## BEGIN Rows

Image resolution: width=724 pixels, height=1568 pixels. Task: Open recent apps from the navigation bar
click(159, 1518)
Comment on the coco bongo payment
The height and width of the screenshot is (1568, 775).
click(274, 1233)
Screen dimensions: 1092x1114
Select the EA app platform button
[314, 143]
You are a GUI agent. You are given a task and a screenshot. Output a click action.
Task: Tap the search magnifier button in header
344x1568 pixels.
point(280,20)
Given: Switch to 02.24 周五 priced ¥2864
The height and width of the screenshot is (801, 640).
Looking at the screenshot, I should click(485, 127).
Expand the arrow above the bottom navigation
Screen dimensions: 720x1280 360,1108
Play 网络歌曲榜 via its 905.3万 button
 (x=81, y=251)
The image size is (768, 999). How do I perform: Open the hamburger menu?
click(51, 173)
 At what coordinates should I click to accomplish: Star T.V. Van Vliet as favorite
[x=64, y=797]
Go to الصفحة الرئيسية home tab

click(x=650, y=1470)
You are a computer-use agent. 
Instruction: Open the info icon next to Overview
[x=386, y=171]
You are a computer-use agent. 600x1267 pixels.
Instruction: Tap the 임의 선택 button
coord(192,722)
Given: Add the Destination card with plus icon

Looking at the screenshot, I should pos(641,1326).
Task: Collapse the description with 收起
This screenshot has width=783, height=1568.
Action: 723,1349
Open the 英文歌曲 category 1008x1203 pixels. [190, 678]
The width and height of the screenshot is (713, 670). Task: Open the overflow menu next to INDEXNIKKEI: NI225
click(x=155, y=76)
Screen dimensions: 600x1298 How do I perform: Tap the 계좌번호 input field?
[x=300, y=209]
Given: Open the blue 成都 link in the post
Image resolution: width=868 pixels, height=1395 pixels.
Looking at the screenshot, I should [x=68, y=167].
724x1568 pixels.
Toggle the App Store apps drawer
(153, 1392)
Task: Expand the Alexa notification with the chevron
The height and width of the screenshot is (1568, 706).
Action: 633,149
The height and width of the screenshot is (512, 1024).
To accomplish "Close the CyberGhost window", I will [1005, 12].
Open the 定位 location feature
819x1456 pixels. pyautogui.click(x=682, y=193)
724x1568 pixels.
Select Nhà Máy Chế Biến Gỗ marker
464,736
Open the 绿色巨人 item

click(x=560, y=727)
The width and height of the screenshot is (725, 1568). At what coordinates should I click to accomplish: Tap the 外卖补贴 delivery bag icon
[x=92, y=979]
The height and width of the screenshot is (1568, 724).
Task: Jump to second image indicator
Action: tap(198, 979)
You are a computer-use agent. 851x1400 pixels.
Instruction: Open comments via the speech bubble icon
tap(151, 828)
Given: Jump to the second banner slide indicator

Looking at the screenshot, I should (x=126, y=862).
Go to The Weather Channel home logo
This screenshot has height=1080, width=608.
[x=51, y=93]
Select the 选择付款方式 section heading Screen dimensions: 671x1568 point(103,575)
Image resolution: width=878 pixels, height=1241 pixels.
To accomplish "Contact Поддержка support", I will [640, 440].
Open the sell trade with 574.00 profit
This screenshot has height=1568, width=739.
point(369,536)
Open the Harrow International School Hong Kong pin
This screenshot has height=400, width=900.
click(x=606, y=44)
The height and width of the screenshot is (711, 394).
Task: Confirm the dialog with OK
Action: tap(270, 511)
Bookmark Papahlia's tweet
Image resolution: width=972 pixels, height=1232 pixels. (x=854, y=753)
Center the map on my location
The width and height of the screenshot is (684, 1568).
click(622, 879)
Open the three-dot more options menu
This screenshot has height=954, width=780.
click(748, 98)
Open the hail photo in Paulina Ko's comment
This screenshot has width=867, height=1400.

## END Rows

Written task – Copy out every line of the records above, character for character, without changing anything.

Worked answer –
Image resolution: width=724 pixels, height=1568 pixels. Task: Open recent apps from the navigation bar
click(159, 1518)
Comment on the coco bongo payment
The height and width of the screenshot is (1568, 775).
click(274, 1233)
Screen dimensions: 1092x1114
Select the EA app platform button
[314, 143]
You are a GUI agent. You are given a task and a screenshot. Output a click action.
Task: Tap the search magnifier button in header
344x1568 pixels.
point(280,20)
Given: Switch to 02.24 周五 priced ¥2864
The height and width of the screenshot is (801, 640).
Looking at the screenshot, I should click(485, 127).
Expand the arrow above the bottom navigation
Screen dimensions: 720x1280 360,1108
Play 网络歌曲榜 via its 905.3万 button
 (x=81, y=251)
The image size is (768, 999). How do I perform: Open the hamburger menu?
click(51, 173)
 At what coordinates should I click to accomplish: Star T.V. Van Vliet as favorite
[x=64, y=797]
Go to الصفحة الرئيسية home tab

click(x=650, y=1470)
You are a computer-use agent. 
Instruction: Open the info icon next to Overview
[x=386, y=171]
You are a computer-use agent. 600x1267 pixels.
Instruction: Tap the 임의 선택 button
coord(192,722)
Given: Add the Destination card with plus icon

Looking at the screenshot, I should pos(641,1326).
Task: Collapse the description with 收起
This screenshot has width=783, height=1568.
Action: 723,1349
Open the 英文歌曲 category 1008x1203 pixels. [190, 678]
The width and height of the screenshot is (713, 670). Task: Open the overflow menu next to INDEXNIKKEI: NI225
click(x=155, y=76)
Screen dimensions: 600x1298 How do I perform: Tap the 계좌번호 input field?
[x=300, y=209]
Given: Open the blue 成都 link in the post
Image resolution: width=868 pixels, height=1395 pixels.
Looking at the screenshot, I should [x=68, y=167].
724x1568 pixels.
Toggle the App Store apps drawer
(153, 1392)
Task: Expand the Alexa notification with the chevron
The height and width of the screenshot is (1568, 706).
Action: 633,149
The height and width of the screenshot is (512, 1024).
To accomplish "Close the CyberGhost window", I will [1005, 12].
Open the 定位 location feature
819x1456 pixels. pyautogui.click(x=682, y=193)
724x1568 pixels.
Select Nhà Máy Chế Biến Gỗ marker
464,736
Open the 绿色巨人 item

click(x=560, y=727)
The width and height of the screenshot is (725, 1568). At what coordinates should I click to accomplish: Tap the 外卖补贴 delivery bag icon
[x=92, y=979]
The height and width of the screenshot is (1568, 724).
Task: Jump to second image indicator
Action: tap(198, 979)
You are a computer-use agent. 851x1400 pixels.
Instruction: Open comments via the speech bubble icon
tap(151, 828)
Given: Jump to the second banner slide indicator

Looking at the screenshot, I should (x=126, y=862).
Go to The Weather Channel home logo
This screenshot has height=1080, width=608.
[x=51, y=93]
Select the 选择付款方式 section heading Screen dimensions: 671x1568 point(103,575)
Image resolution: width=878 pixels, height=1241 pixels.
To accomplish "Contact Поддержка support", I will [640, 440].
Open the sell trade with 574.00 profit
This screenshot has height=1568, width=739.
point(369,536)
Open the Harrow International School Hong Kong pin
This screenshot has height=400, width=900.
click(x=606, y=44)
The height and width of the screenshot is (711, 394).
Task: Confirm the dialog with OK
Action: tap(270, 511)
Bookmark Papahlia's tweet
Image resolution: width=972 pixels, height=1232 pixels. (x=854, y=753)
Center the map on my location
The width and height of the screenshot is (684, 1568).
click(622, 879)
Open the three-dot more options menu
This screenshot has height=954, width=780.
click(748, 98)
Open the hail photo in Paulina Ko's comment
This screenshot has width=867, height=1400.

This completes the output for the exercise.